Hello Linuxminthelp.
This is a long shot, but it's worked for me in the past. You could boot up a rescue disk, or a live-cd, and mount the root partition in read-write mode, navigate to /etc and open the passwd files in that directory with a text editor. Find the root line, which looks something like the following and is usually the first line in the file:
Code:
root:x:0:0:root:/root:/bin/bash
Delete the second field, that is in this example, delete the "x" and write the file. The field holds the password. Do nothing else in the file. Repeat for all the passwd files such as: passwd- and passwd.org if they exist. Then unmount the root partition, and poweroff and reboot on a powercycle. On rebooting, boot to single user mode as you mentioned in your post #4 above. You should be able to login to root without a password, just hit enter and if you are lucky you'll get a shell prompt that you can use.

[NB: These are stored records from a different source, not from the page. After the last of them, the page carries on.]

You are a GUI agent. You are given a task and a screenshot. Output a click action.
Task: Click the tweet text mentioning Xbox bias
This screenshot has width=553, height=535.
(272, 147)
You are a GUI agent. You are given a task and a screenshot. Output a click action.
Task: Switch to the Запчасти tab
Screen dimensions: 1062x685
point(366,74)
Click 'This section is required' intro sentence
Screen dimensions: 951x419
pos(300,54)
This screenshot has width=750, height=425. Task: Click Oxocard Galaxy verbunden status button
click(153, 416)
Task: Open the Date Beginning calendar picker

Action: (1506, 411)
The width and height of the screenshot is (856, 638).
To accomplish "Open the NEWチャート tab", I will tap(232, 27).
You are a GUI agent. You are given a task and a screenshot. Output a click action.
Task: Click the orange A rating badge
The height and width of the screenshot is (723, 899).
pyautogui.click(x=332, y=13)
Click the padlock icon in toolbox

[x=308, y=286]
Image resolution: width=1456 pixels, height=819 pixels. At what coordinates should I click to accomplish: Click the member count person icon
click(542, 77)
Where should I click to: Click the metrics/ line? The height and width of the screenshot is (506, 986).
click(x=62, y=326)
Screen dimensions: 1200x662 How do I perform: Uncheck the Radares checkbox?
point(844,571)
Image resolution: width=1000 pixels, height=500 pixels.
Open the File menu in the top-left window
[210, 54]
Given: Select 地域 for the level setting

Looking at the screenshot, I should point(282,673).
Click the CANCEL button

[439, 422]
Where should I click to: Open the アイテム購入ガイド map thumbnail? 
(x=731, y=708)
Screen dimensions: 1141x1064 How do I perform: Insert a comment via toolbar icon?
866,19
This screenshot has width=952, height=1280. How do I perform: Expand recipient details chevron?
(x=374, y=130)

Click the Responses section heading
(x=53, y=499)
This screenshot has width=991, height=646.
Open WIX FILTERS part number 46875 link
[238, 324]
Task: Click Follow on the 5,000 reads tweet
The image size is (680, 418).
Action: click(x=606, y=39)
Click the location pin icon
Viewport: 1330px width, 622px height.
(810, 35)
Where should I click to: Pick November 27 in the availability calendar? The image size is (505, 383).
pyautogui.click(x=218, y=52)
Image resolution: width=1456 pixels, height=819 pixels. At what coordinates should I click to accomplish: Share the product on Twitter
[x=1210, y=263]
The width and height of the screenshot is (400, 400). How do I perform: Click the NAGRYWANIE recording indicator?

Then you can create a new password if you wish. This procedure can be used for a user as well. If it works for root though, root can create a user's new password.
Another idea occurred to me in relation to "protective software" misbehaving. You might consider disabling apparmor or selinux if either of those are running on your machine. You can do that by adding: apparmor=0, or selinux=0, to the kernel boot line which you can access through the grub menu after you hit "e" when the grub menu appears, navigate down to the linux line, add the relevant disabling option after a space and inside the quote marks and hit cntl+x to boot. You could try this procedure first and it if wasn't successful, I would consider doing this in addition to the first proposal above on your reboot. Trial and error.
I note that if this password issue was happening in single user mode at the terminal, it's not likely to be an .Xauthority issue.